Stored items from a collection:
□ □ □
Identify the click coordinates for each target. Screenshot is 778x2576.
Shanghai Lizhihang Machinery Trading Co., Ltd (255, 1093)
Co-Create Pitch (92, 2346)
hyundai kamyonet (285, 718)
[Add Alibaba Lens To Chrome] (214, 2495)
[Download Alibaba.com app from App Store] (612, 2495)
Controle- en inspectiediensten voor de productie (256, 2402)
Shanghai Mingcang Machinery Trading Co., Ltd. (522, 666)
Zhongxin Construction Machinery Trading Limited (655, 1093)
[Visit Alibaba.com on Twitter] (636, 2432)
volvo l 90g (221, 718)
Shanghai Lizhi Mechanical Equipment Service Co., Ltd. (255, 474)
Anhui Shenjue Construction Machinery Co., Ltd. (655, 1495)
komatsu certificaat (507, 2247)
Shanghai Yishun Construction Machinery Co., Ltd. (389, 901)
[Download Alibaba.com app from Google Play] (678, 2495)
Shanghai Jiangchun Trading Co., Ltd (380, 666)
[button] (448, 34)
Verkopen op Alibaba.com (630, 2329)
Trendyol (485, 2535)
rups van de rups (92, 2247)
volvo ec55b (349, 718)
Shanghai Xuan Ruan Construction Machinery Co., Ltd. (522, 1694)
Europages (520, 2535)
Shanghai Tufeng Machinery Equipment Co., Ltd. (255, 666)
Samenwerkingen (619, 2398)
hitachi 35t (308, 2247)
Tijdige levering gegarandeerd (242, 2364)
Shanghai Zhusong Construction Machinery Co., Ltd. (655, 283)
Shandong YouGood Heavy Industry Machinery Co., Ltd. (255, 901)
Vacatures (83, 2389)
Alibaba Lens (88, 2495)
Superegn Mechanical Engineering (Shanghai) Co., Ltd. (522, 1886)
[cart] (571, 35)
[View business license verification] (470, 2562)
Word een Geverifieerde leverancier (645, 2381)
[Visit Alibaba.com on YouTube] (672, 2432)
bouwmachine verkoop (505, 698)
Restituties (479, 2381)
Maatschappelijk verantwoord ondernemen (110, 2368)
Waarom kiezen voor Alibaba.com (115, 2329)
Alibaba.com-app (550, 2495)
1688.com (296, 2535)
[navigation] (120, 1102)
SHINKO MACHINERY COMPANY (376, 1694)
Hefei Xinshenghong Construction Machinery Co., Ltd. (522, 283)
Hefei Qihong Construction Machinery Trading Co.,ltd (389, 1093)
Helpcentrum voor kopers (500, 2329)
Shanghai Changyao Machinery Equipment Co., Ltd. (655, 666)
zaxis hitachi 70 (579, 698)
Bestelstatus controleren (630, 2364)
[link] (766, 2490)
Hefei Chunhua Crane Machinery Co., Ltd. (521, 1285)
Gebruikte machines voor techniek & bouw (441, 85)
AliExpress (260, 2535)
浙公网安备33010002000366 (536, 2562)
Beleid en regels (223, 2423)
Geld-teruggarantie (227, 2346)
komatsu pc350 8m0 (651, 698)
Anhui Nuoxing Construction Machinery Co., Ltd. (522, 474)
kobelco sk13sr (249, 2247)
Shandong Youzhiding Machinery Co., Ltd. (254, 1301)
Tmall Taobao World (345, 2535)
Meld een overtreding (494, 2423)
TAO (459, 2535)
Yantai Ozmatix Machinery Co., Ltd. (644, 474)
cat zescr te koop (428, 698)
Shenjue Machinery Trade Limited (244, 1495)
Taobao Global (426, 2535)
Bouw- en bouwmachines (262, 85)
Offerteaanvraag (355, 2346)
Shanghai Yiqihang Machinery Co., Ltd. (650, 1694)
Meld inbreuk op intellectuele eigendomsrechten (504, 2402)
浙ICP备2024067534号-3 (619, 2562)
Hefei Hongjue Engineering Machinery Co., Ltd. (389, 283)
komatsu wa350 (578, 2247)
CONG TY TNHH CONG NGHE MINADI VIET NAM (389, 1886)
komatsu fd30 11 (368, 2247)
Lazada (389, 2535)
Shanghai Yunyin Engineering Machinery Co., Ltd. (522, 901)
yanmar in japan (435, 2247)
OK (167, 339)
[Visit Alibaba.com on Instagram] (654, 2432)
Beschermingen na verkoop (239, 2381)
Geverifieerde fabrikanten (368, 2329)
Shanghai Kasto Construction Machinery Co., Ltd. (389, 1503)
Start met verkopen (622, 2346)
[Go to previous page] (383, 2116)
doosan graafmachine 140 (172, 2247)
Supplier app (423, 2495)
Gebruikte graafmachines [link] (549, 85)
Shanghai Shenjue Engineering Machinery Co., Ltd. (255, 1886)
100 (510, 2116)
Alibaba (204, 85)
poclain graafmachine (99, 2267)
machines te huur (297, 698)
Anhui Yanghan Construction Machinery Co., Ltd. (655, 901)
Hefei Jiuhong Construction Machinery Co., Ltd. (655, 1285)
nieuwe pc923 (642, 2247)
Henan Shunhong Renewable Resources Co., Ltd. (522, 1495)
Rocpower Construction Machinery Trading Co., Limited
□ □ □
◆ Exercise description ◆
Every line above with the word "Trading" is to be copied out.

◆ Answer space ◆
Shanghai Lizhihang Machinery Trading Co., Ltd (255, 1093)
Shanghai Mingcang Machinery Trading Co., Ltd. (522, 666)
Zhongxin Construction Machinery Trading Limited (655, 1093)
Shanghai Jiangchun Trading Co., Ltd (380, 666)
Hefei Qihong Construction Machinery Trading Co.,ltd (389, 1093)
Rocpower Construction Machinery Trading Co., Limited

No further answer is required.